Und die Gemeinden versuchen ja auch einiges, um der schwindenden Zahl der Gläubigen beizukommen: Es gibt Kunst in der Kirche, Handwerk in der Kirche, Theater in der Kirche. In Pasing setzt man auf musikalische Großproduktionen, wo sonst allenfalls ein Organist das Notenheft aufschlägt. 2017 wurde die Aufführung zweier Kantaten aus Bachs Weihnachtsoratorium als festes Programm etabliert, da sei es immer proppenvoll. 2019 studierte Seidel mit sage und schreibe vier Chören das Oratorium "Elias" von Felix Mendelssohn Bartholdy ein. Mittlerweile hätten sie richtige "Fans".

Volle Herzen, volle Stimmen: Nicht nur der Chor soll kräftig singen. (Foto: Florian Peljak)
Hat vor 32 Jahren in Heidelberg Kirchenmusik studiert: Yoko Seidel. (Foto: Florian Peljak)

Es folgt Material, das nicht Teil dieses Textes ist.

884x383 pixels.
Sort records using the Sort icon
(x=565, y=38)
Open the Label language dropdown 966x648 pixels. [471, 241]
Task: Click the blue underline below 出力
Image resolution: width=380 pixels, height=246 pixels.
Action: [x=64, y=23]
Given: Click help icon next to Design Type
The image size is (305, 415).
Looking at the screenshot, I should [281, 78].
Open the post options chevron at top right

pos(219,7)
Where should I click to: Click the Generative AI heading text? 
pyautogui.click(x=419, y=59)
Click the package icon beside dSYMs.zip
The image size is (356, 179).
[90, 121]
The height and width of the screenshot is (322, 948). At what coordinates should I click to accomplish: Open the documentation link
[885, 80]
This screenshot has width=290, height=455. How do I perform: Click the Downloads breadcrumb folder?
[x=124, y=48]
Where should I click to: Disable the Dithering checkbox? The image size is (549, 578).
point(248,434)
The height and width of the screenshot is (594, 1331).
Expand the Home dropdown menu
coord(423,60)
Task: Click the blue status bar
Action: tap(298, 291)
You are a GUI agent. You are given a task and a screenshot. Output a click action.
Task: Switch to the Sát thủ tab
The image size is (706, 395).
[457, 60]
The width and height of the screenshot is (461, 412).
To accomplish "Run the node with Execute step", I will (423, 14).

Sie lacht, als sie das sagt, und klingt dabei mehr nach Rock am Ring als nach Gesangbuch. Doch Seidel meint damit Menschen, die mit geistlichen Inhalten nicht viel anfangen können, aber für die Konzerte kommen. Dieser besonderen Stimmung wegen, die Musik in der Kirche entfaltet. Im vergangenen Jahr wagte man sich erstmals an die Johannes-Passion als Kantatengottesdienst heran. Und siehe da: Die Leute, junge wie alte, blieben nicht mehr nur ruhig und konzentriert sitzen. Viele hätten auch die Choräle mitgesungen, wie Seidel erzählt, mit der vollen Kraft ihrer Lungen und Herzen. Denn das ist in Pasing nicht nur erlaubt, sondern ausdrücklich erwünscht.

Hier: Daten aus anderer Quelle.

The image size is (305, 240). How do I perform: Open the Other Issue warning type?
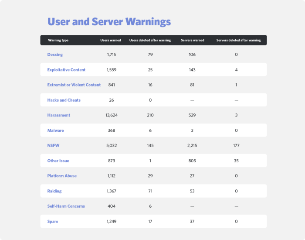[58, 161]
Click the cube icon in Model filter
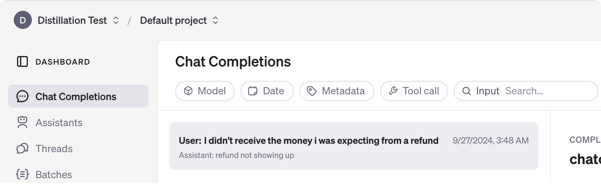 [188, 91]
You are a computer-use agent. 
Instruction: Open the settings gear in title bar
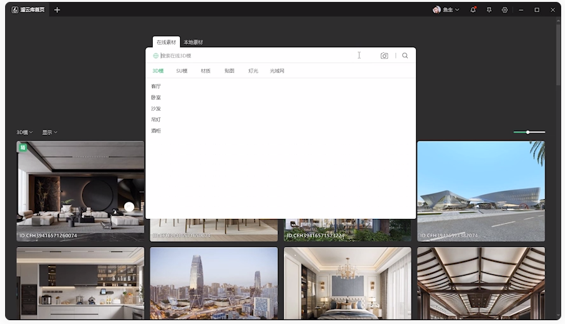[505, 10]
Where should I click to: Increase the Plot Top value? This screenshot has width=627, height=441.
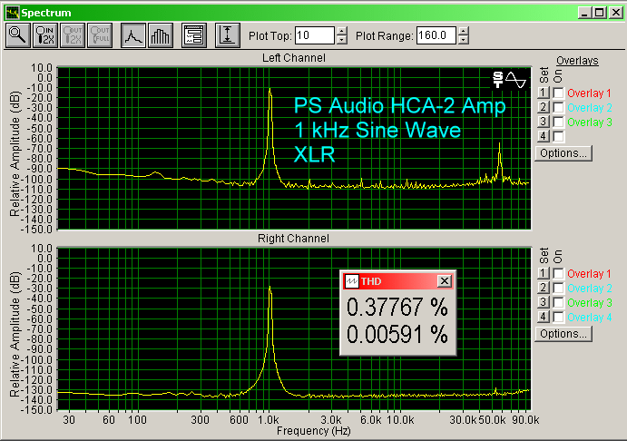click(341, 32)
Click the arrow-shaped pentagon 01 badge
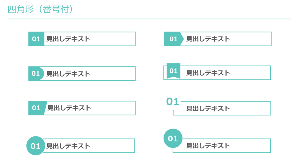This screenshot has height=168, width=299. pos(173,39)
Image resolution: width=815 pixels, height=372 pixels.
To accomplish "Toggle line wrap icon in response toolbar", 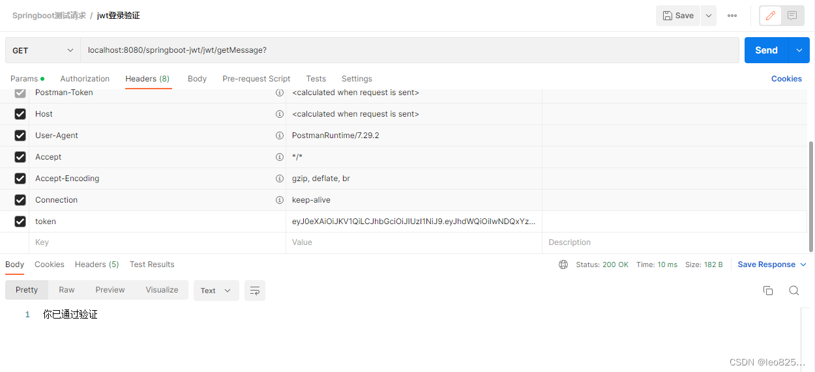I will (255, 291).
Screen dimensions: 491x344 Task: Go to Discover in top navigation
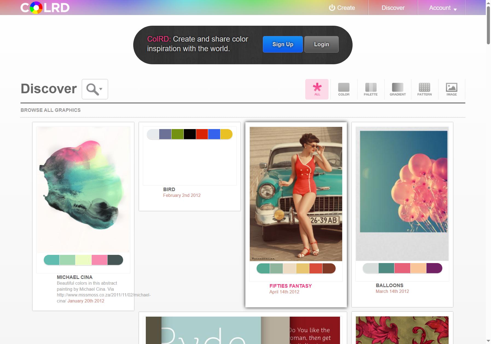(393, 8)
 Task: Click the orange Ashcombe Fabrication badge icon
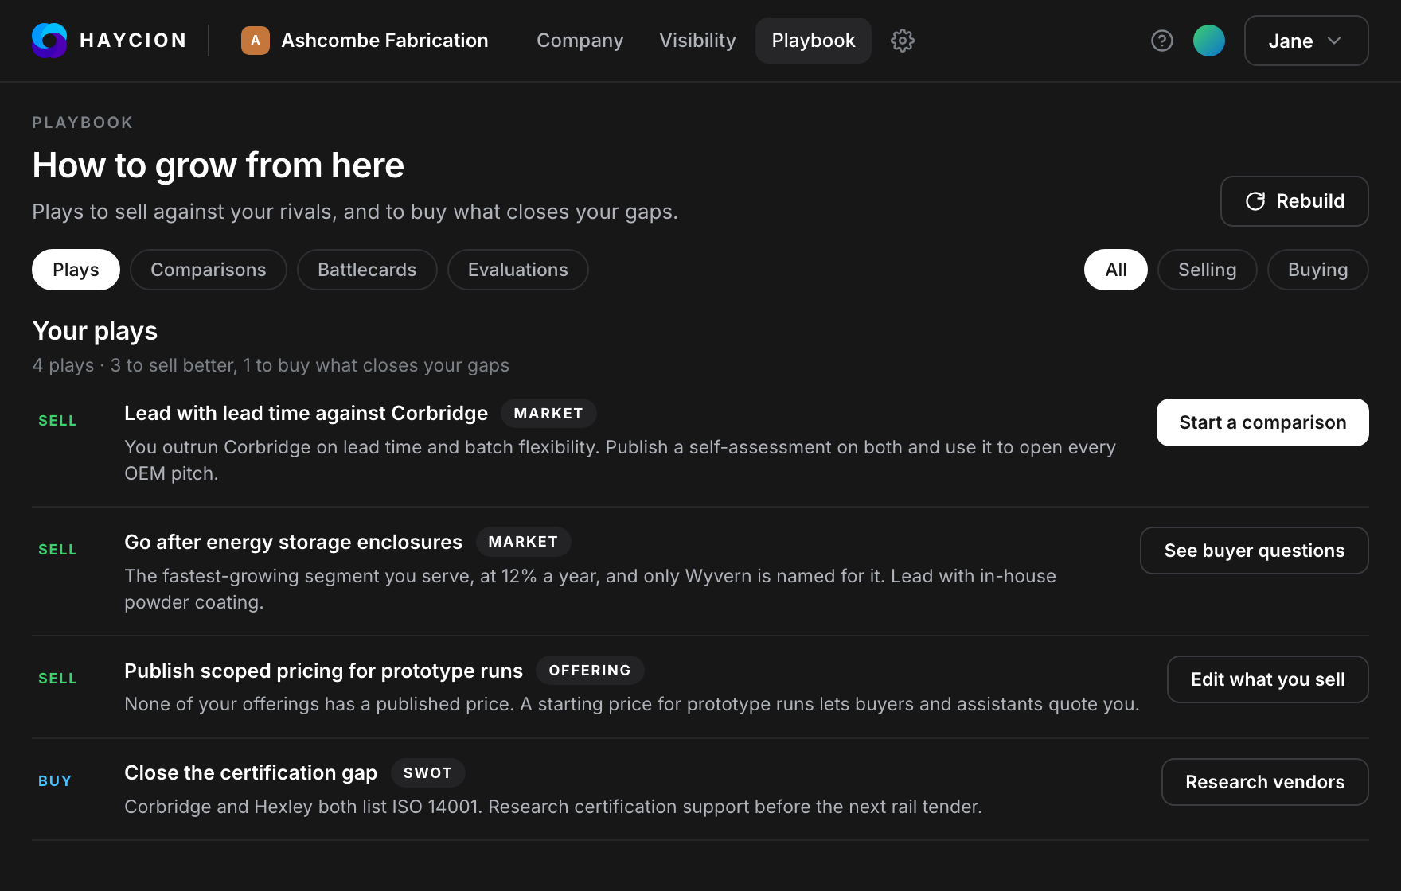pyautogui.click(x=256, y=41)
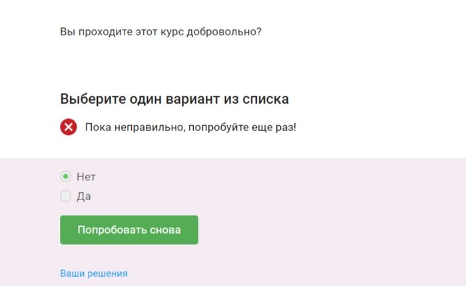The width and height of the screenshot is (466, 286).
Task: Click the green-dotted selected radio circle
Action: [65, 176]
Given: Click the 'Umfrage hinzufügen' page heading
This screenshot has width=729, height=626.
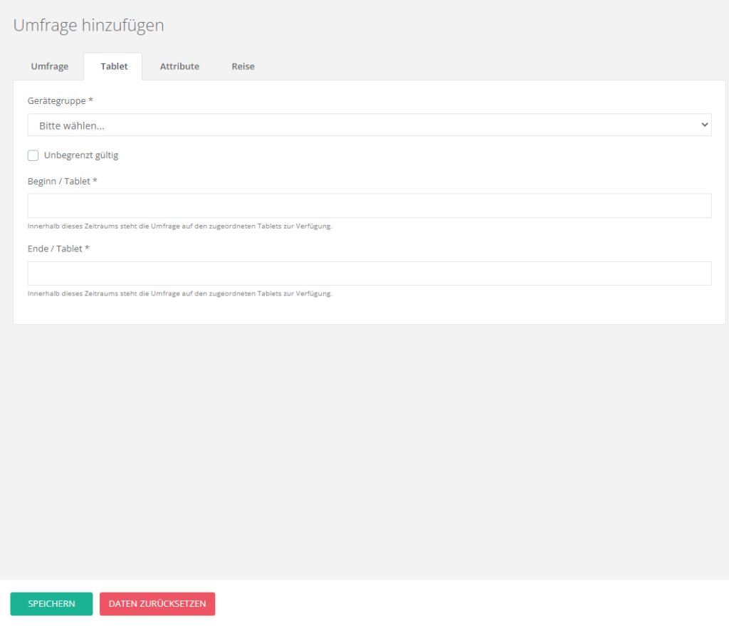Looking at the screenshot, I should tap(89, 26).
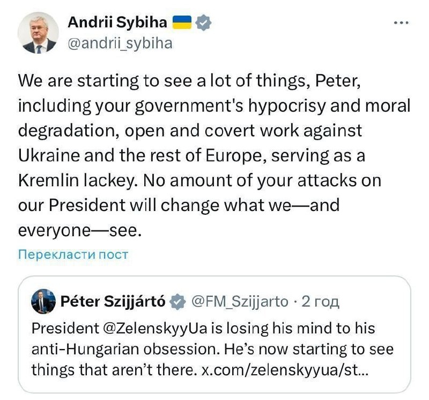Viewport: 429px width, 400px height.
Task: Click the Andrii Sybiha display name
Action: (x=117, y=23)
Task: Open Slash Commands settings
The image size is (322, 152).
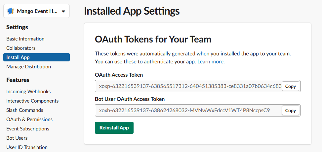Action: [x=25, y=110]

Eine Frau steckt den Kopf zur Tür des Gemeindesaals herein, gleich beginnt die Probe. Die Kantorin will aber noch ein bisschen erzählen und schickt das überpünktliche Chormitglied auf den Flur zurück. Dieses Projekt erscheint auch deshalb so modern, weil die Kirchenmusikerin es tut. Die Bewegungen, ihr Lachen, die Sprache, alles an ihr wirkt wie ein lebendiger Gegenentwurf zum Klischee einer unnahbaren Einrichtung, der die Antworten ausgegangen sind. Seidel ist die Tochter eines Professors für Religionsphilosophie und zählt als Christin in Japan zu einer Minderheit, beides befähigte sie schon als Mädchen, gegen die Meinung der Massen zu denken. Auch mal Neues zu wagen. "Das hab' ich so drin", sagt sie. Vor allem aber wohnt in der Kantorin die Liebe vieler Asiaten zu den deutschen Komponisten.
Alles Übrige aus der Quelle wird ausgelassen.